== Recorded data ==

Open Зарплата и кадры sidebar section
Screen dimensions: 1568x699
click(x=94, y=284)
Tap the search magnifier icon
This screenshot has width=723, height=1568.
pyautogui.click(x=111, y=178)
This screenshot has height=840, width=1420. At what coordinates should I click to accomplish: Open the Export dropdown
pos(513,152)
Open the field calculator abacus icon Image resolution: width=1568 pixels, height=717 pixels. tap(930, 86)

== TASK REQUIREMENTS ==
Output the entries above exactly, please, with nothing dropped.

== FINISHED TASK ==
Open Зарплата и кадры sidebar section
Screen dimensions: 1568x699
click(x=94, y=284)
Tap the search magnifier icon
This screenshot has width=723, height=1568.
pyautogui.click(x=111, y=178)
This screenshot has height=840, width=1420. At what coordinates should I click to accomplish: Open the Export dropdown
pos(513,152)
Open the field calculator abacus icon Image resolution: width=1568 pixels, height=717 pixels. tap(930, 86)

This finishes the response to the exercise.